William James, Lecture II: What Pragmatism Means

Jun 17, 2006 23:29

Week two! Here, James introduces the pragmatic method, and it is on this that I want to focus. It seems to me that there is a difference between the two general formulations of the “pragmatic method”, and an important one. One formulation goes:

“The pragmatic method in such cases is to try to interpret each notion by tracing its respective practical consequences. What difference would it practically make to anyone if this notion rather than that notion were true? If no practical difference whatever can be traced, then the alternatives mean practically the same thing, and all dispute is idle. Whenever a dispute is serious, we ought to be able to show some practical difference that must follow from one side or the other's being right.”

This is the first part of James’ formulation. The other (as is often echoed by neo-pragmatists such as Rorty) is as follows:

“'What would be better for us to believe'! This sounds very like a definition of truth. It comes very near to saying 'what we OUGHT to believe': and in THAT definition none of you would find any oddity. Ought we ever not to believe what it is BETTER FOR US to believe?”

This addition to pragmatism is, in my opinion, more problematic than the first, because it seems to introduce the highly subjective notion of “usefulness”... which appears to be a straightforwardly question-begging concept. Better for whom? For what purposes? Is truth to be simply the conclusion of a hypothetical syllogism…

P Agent X wants Y
P If X wants Y, she must believe Z
C Therefore, Z is true?

How might X convince another person who does not share the want/need for Y, or especially another person who does not want Y, that Z is true? This formulation of is extremely problematic, because it severely weakens the notion of “truth”, making it (somewhat ironically) far less useful. Truth is used, principally, as a way of settling disputes. Two people disagree, and one is occasionally able to demonstrate that his beliefs/propositions possess that elusive but extremely potent property of “truth”. The disagreement is resolved. If we relativize “truth” to the wants/needs/projects of agents, it loses this potency.

We might see the second formulation as an expansion of the first: “We get to truth by determining the practical difference between options, AND the correct one is the one that is the most useful.” But let us not confuse the two: the latter is a much stronger statement, and much more difficult to justify.

To clarify, I think I understand the general relevance of James’ “squirrel” example. He claims that it is a paradigm case of the application of the pragmatic method (which, as we have seen, is to examine what practical consequence each option has). But we must note: the squirrel-dispute is not resolved, it is dissolved. Both sides are right, depending on what is meant by the phrase “going round”. This may be an admirable trick, but someone may still ask: what is the correct way to use the phrase “going round”? James would seem to be suggesting that there isn’t one, that the question itself is nonsensical. Thus, we see how the method dissolves old philosophical problems. Does free will exist? Well, if “free will” is to denote a general experience of freedom in action, then yes.
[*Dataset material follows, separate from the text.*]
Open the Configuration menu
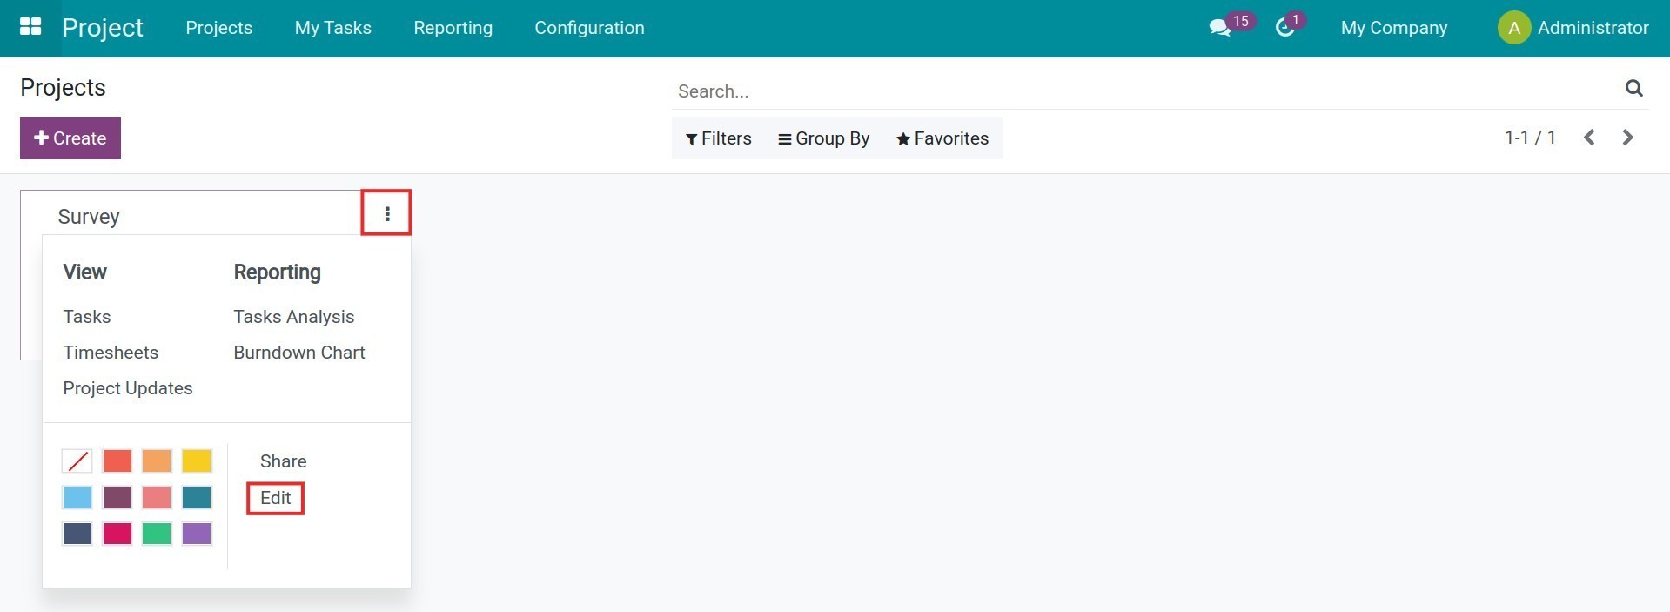The image size is (1670, 612). (589, 28)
If it it is to mean total freedom from any deterministic influences whatsoever, then no. There is no “final answer” for James, only a question of meanings and consequences.

I wish to note one final parallel here, and it is with the later Ludwig Wittgenstein, whose solution to the free-will problem is almost identical. He famously concentrated on “use”, declaring that many old philosophical problems would dissolve if we just concentrated on how we use words, rather than treating them as “standing for” definite eternal objects. Here, Wittgenstein is clearly influenced by James.